My parents were avid readers. We read at the table, family members walked with open books from the dining room to the living room, we read while eating popcorn or ice cream sundaes for dessert, and we read in bed until we fell asleep. For us kids, that often meant a flashlight under the covers. My niece, knowing this about her grandparents, asked for some books that they had found interesting. As my brothers and I went through their bookshelves we also found some that other grandchildren or great-grandchildren might like. I placed a book-plate in each book that explains why it was chosen to be passed on. Here is the text of a few of them:

  • In Escapes and Rescues compiled by Margaret C. Scoggin (Knopf, 1960): This book is special because it shows how a Gerry tent played an important pert in saving the lives of some of the climbers of the 1953 American attempt to climb K2, the second highest mountain in the world.

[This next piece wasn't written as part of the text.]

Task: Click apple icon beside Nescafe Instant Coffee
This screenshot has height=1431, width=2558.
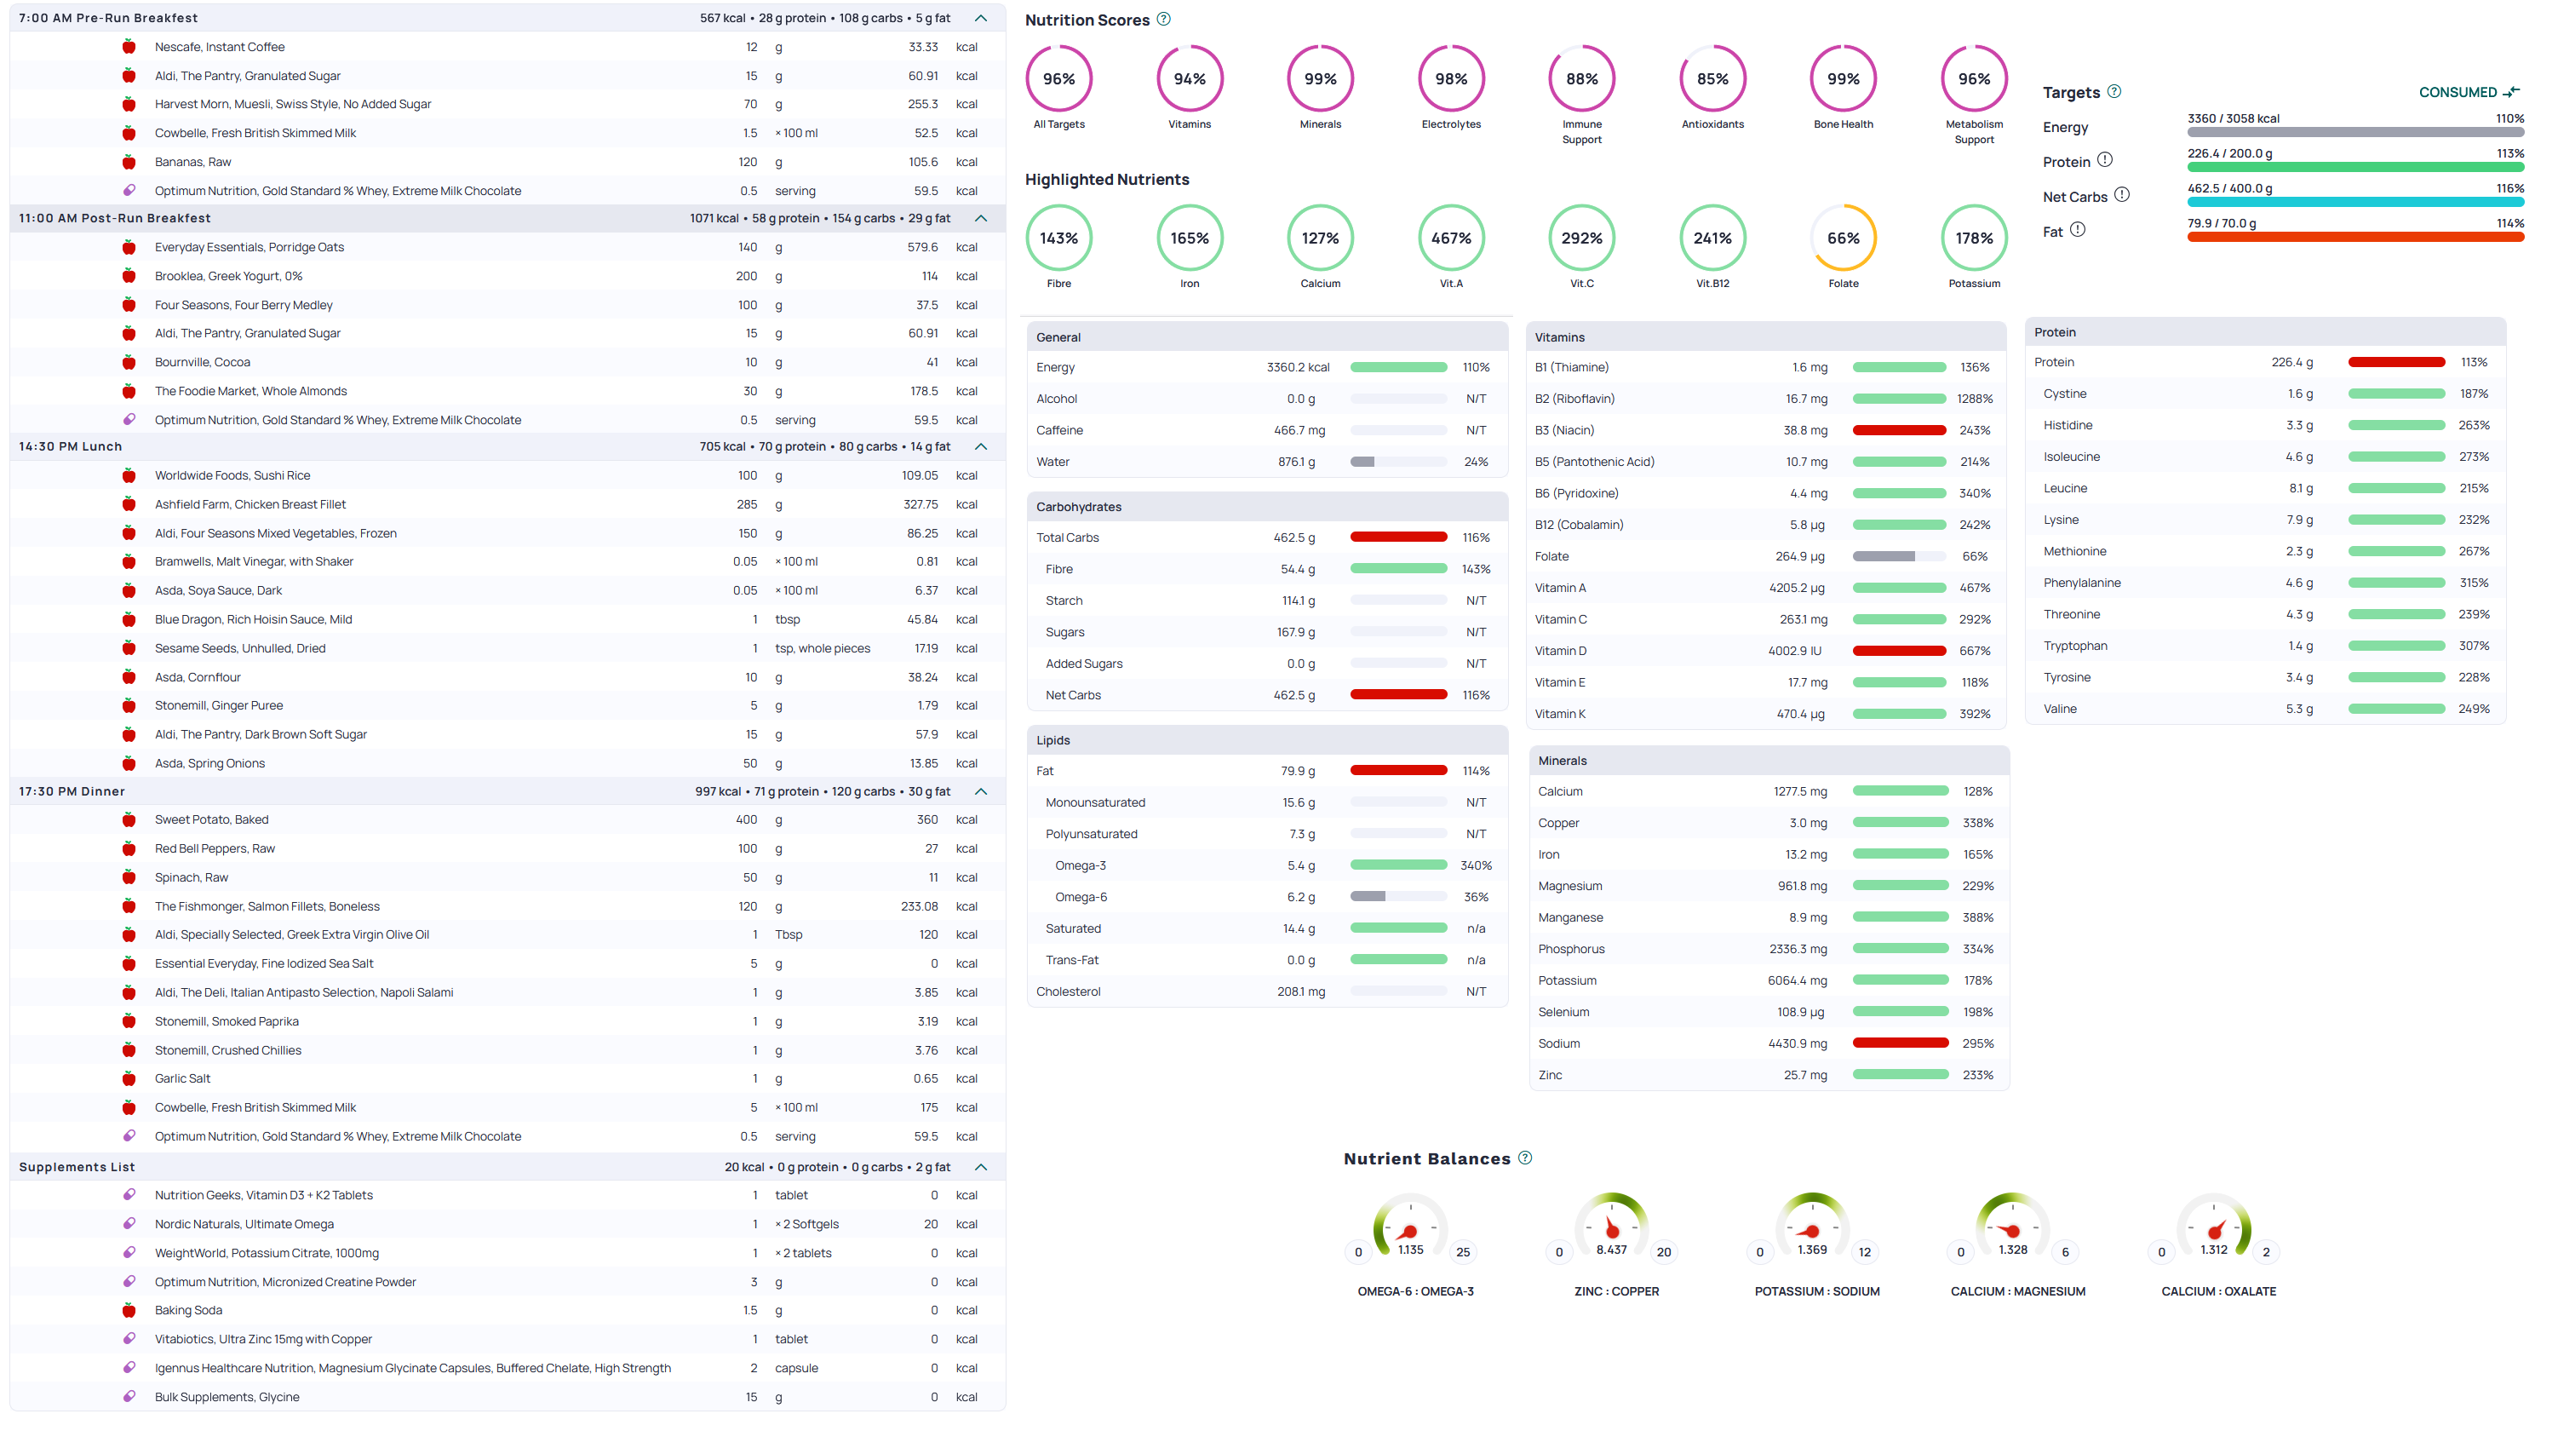Action: (x=129, y=47)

  • In A Treasury of Mountaineering Stories edited by Daniel Talbot (G.P. Putnam’s Sons, 1954): From the time she was a young girl walking alone across the frozen St. Clair River to Canada to planning a world climbing and biking tour with her husband Gerry, Ann Cunningham loved adventure. The world tour never happened, but other adventures came her way. As this book shows, her appetite for adventure extended to her reading.
  • In Two Under the Indian Sun by Jon and Rumer Godden (Viking, 1966): Ann Cunningham was always fascinated by books about India, both fiction and nonfiction. This book was one that introduced her and her daughter Penny to the author Rumer Godden. Over the years they read and talked about many of Rumer Godden’s books.